The NFS monitor raises a nfs_not_active error event if it detects a potential NFS hung situation. This triggers a failover, which impacts the system's overall performance. However, the NFS might not be hung in such a situation. It is possible that the NFS is fully working even if it does not react on the monitor checks at that specific time. In these cases, it would be better to trigger a warning instead of a failover. The NFS monitor can be configured to send an nfs_unresponsive warning event instead of the nfs_not_active event if it detects a potential hung situation.

Important: The type of NFS workload the cluster experiences determines whether or not the tunable setting is needed or not.

The nfs_unresponsive event configuration can be done in the monitor configuration file /var/mmfs/mmsysmon/mmsysmonitor.conf.

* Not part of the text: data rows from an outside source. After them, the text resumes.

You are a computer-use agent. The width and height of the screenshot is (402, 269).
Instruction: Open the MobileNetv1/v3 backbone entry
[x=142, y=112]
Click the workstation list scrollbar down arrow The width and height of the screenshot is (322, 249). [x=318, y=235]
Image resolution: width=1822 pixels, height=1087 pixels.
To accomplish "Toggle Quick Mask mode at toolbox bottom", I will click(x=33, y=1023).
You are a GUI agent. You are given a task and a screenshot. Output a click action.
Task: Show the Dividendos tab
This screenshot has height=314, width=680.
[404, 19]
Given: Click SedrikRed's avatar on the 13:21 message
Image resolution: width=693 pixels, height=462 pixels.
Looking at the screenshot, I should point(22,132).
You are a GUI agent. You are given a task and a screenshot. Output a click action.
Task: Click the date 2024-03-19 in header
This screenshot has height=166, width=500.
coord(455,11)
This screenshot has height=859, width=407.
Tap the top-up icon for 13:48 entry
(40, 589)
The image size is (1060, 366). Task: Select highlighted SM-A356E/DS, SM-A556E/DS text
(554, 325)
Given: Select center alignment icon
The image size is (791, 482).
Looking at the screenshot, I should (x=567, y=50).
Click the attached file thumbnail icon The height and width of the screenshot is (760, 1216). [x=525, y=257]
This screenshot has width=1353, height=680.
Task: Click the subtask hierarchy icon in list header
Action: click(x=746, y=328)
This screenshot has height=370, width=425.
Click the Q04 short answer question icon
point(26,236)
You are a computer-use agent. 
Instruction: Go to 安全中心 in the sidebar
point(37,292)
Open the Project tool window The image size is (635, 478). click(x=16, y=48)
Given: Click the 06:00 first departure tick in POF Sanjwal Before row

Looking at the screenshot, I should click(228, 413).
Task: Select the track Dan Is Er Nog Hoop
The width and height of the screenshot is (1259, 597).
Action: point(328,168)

In the mmsysmonitor.conf file, the nfs section contains the new flag failoverunresponsivenfs

Setting the failoverunresponsivenfs flag to false triggers the WARNING event, nfs_unresponsive, if the NFS does not respond to NULL requests or has no measurable NFS operation activity. Setting the warning event instead of an error event ensures that the NFS service is not interrupted. This allows the system to avoid an unnecessary failover in case the monitor cycles detect a healthy state again for the NFS later. However, if the NFS is hung, there is no automatic recovery even if the NFS remains hung for a long time. It is the user's responsibility to check the system and to restart NFS manually, if needed.

Setting the failoverunresponsivenfs flag to true triggers the ERROR event, nfs_not_active, if the NFS does not respond to NULL requests or has no measurable NFS operation activity. Setting the error event instead of a warning event ensures that a failover is triggered when the system detects a potential NFS hung situation. However, if the flag is set to true, a failover might be triggered even if the NFS server is not hung, but just overloaded.

Note: You must restart the system health monitor by using the mmsysmoncontrol restart command to make the changes effective.